### Problem to work on
Please name the communication tool that, according to the comment on team nursing below, the assessor/documenter form of team nursing uses.

### Selected extract
Steven Watson

This is called team nursing, or at least a version of it. I enjoyed listening to this video, the presenter brought out many good points. One of the most clinically significant points is the decreased risk for cross-infection by fewer persons crossing the infection barrier. The presenter mentioned a moral objection to the use of international nurses where this would leave one country with fewer nurses. As an international nurse, I can say this topic is much more complex than presented. Mass recruitment from other countries doesn’t deal with the issue of the clerical burden being presented.

The clerical burden on nurses is a combination of low perception of nurses by the public (and other health professionals) and the sense of self-worth of nurses. As mentioned in the video others may view nursing as an entry-level position and therefore not necessitating a secretary. Nurses, on the other hand, are trained to be highly sensitive to minute details which should be considered holistically, as such we are reluctant to give up any aspect of our role.

There is only so much we can do/control, especially in crisis situations. Team nursing is an idea borrowed from other disciplines where it has been successfully implemented. Henry Ford famously streamlined car production by introducing the production line where individuals sequentially performed tasks repetitively resulting in high quality and efficiency. This task-focused model of team nursing traditionally has not been executed well. When various assessment tasks are divided it results in the inability to easily consider the patient’s whole situation.

Team nursing can work well when duties are well allocated, like the proposal given by the presenter. This assessor/documenter form of team nursing works well in given situations, like isolated patients, recovery, and precepting new nurses for example. This form uses the TeamSTEPPS closed-loop communication tool by the assessor calling out (or dictating) assessments and the second person reading back (documenting) what is called out completing the closed-loop. The proposal in the video suggests that this second person does not need to be a highly trained RN. This process reduces the number of times a nurse goes between the patient and the recording station, improving efficiency and reducing cross-contamination.

This form of team nursing is not ideal in all situations but could definitely be expanded beyond the situations I mentioned above. The interesting part for DNP’s and Ph.D.’s will be defining the cost-benefit tipping point for this model and obtaining buy-in from nurses and administrators alike. Of course, we should also deal with the other part of the clinical burden equation by promoting the perceptions of nursing among the public and other professionals.

PS. Please don’t connect more than one patient to a ventilator, it will end up under-inflating the person with stiffer lungs and hyperinflating and potentially injuring the other.

### Recorded information
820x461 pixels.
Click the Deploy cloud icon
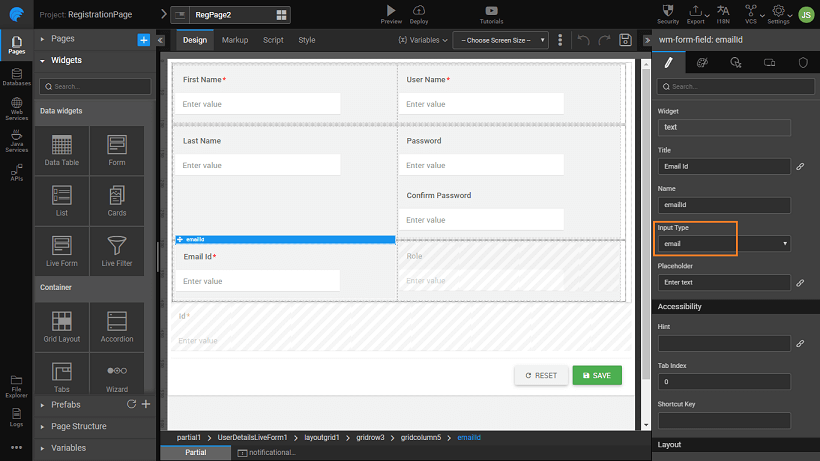tap(419, 10)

### Answer box
The TeamSTEPPS closed-loop communication tool.